Male infertility is in most cases caused by sperm anomalies. Therefore, sperm analysis is the fundamental test in the assessment of fertility in men, especially in the view of the fact that in recent years the number of healthy sperm in semen, capable of fertilising woman’s eggs, has decreased considerably.
What are the causes of reduced sperm quality?
The lower count of progressive sperm in semen is primarily due to lifestyle and environmental factors, such as:
- general systemic diseases,
- genitourinary diseases.
Sperm analysis – the basic method of evaluating male fertility
The main parameters assessed in sperm analysis are sperm count in 1 ml of ejaculate and the number of viable spermatozoa (progressive motility). The test, known as computer-assisted seminogram, also allows to:
- detect anomalies of morphological disorders,
- assess the structure of spermatozoa,
- assess prostate secretion.
Abnormal results do not clearly indicate the cause of infertility, but confirm that there is a problem with fertility. Unfavourable diagnosis does not need to rule out the possibility of conception, as medicine allows to achieve pregnancy even with extremely poor sperm parameters.
When to perform sperm analysis and how to prepare for it?
Sperm analysis is recommended if after a year of regular sexual activity, the man’s partner does not get pregnant. Diagnostics of infertility may be started earlier in the presence of any known risk factors of male or female infertility.
The conditions in which sperm is stored are very important for the results, so it is preferable to provide a sample directly during the visit at the clinic. The ejaculate sample is collected by masturbation into a special, sterile container. If the sample is collected at home, it should be stored at 37oC, and kept away from light. The sample should be preferably delivered to the clinic within an hour after the ejaculation.
Sperm analysis should be conducted after 2 – 7 days of sexual abstinence. In this period the patient also should abstain from drinking alcohol. For accurate interpretation of the test results, the patient must inform the doctor about the history of diseases and medications taken within 3 months before the test.

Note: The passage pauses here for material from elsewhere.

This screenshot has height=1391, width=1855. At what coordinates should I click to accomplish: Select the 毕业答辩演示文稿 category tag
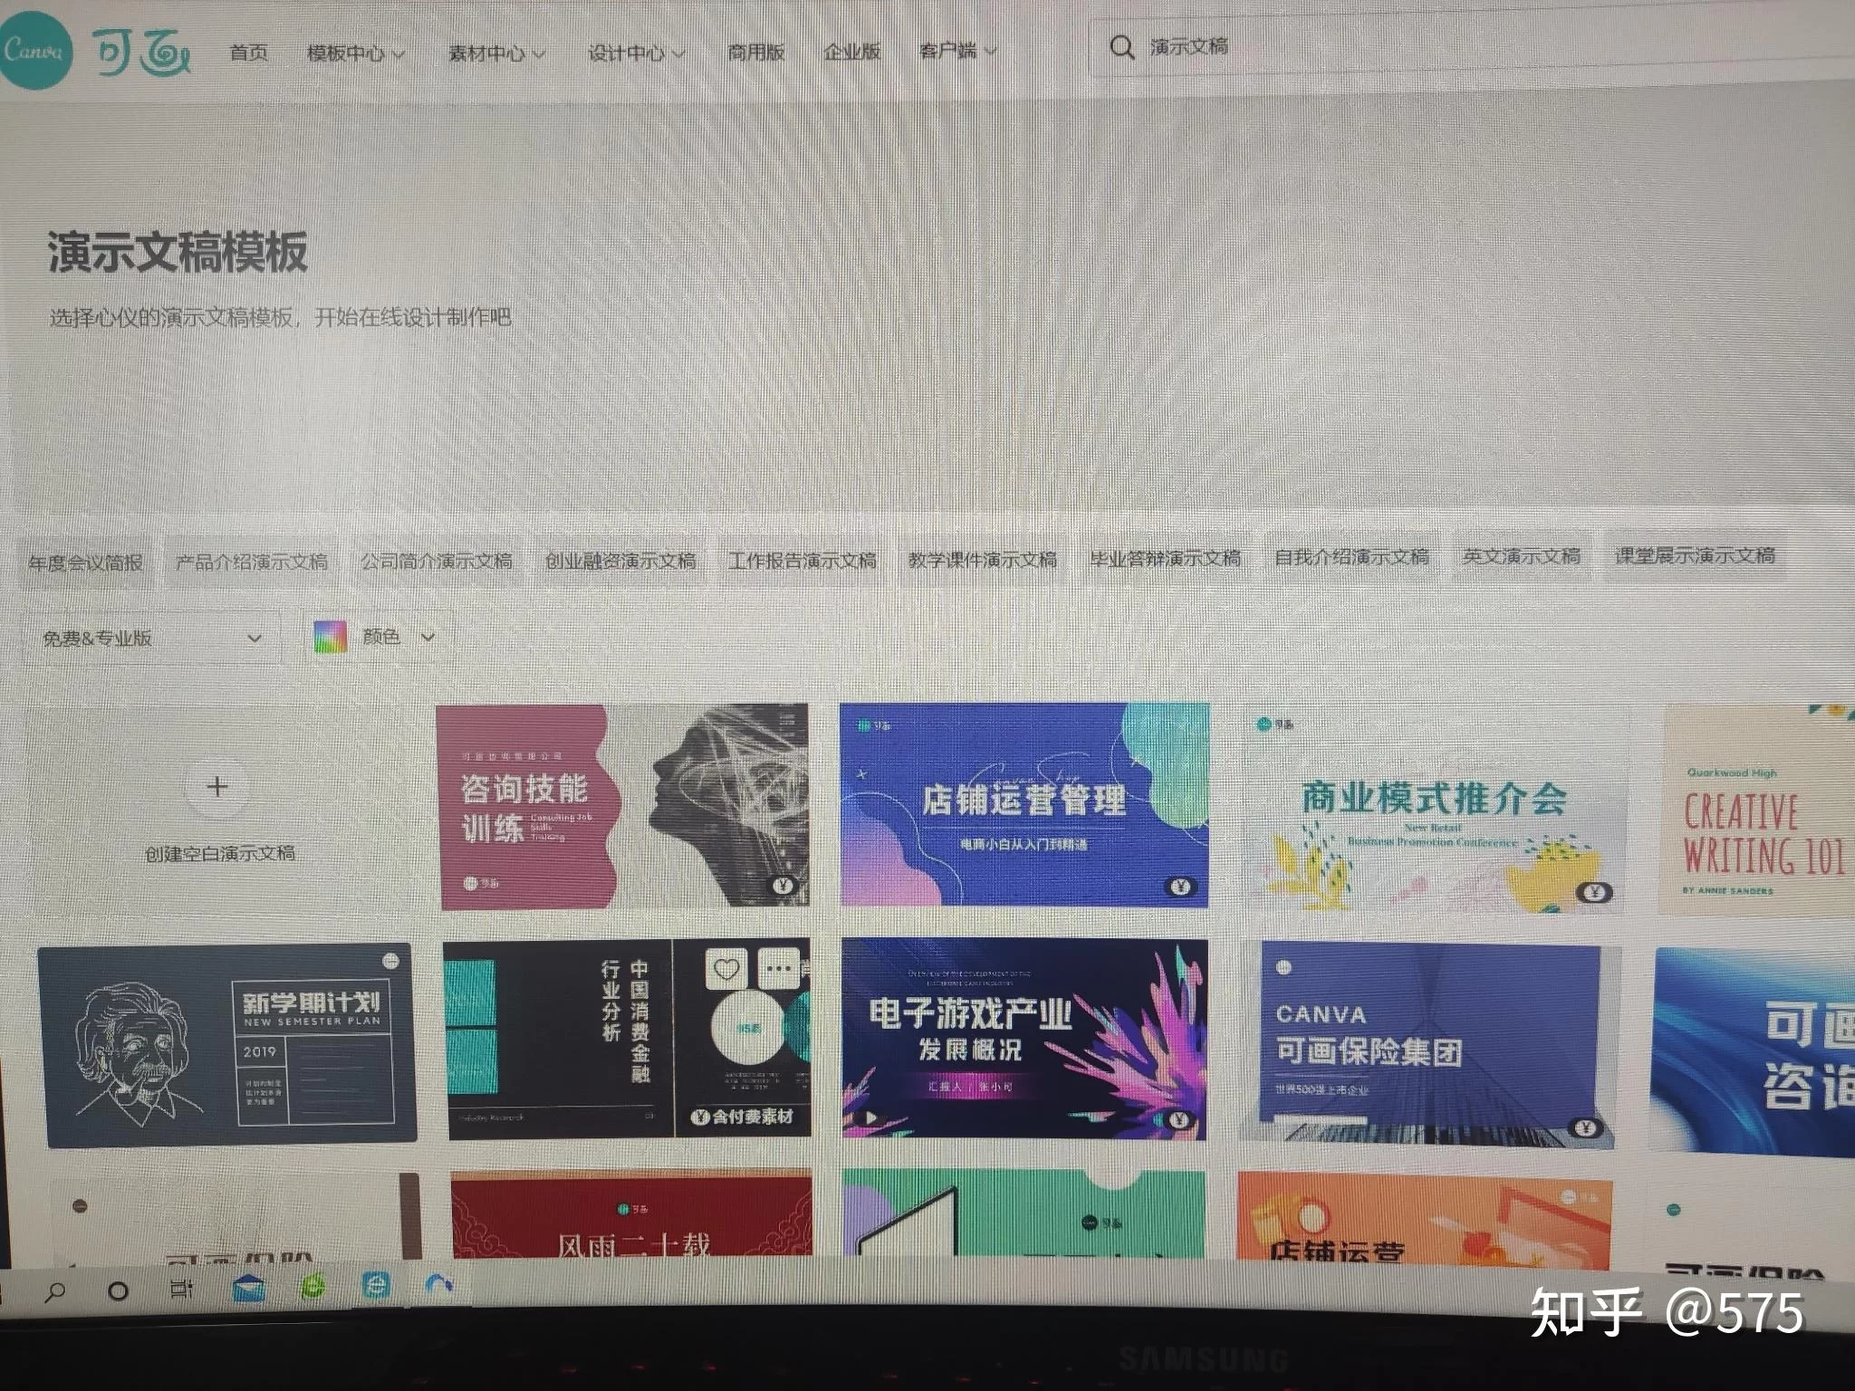(1165, 559)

Sperm analysis – diagnostics and standards
The most important parameter is the total motile (progressive) sperm count. It is determined based on two parameters (sperm count in 1ml of semen and progressive sperm rate). They are presented in bold in the table below.
|PARAMETER||WHO 2010 REFERENCE VALUE|
|Total sperm count (million)||39|
|Total sperm count (million/ml)||15|
|Motility (%) (progressive/non-progressive)||40|
|Progressive sperm (A+B) %||32|
|Normal morphology (%)||4|
|Leukocytes (million)||Less than 1|
Computer-assisted sperm analysis
Computer assisted sperm analysis (CASA) allows for a very precise evaluation of sperm motility in the semen. The test analyses four parameters of sperm motility:
- VCL – curvilinear velocity (µm/s),
- VSL – straight-line velocity (µm/s),
- VAP – average path velocity,
- ALH – amplitude of lateral head displacement.
Why is computer-assisted sperm analysis a test worth taking?
Extended sperm analysis provides more precise results, offering more information regarding the chances of fathering a child. The benefits of this test include:
- more reliable prognosis regarding fertility – the CASA result correlates with the chance of fatherhood,
- higher precision than in the case of basic sperm analysis,
- objective results due to the standardised test conditions in every facility,
- greater usefulness of the motility parameters assessed using CASA compared to a standard sperm analysis.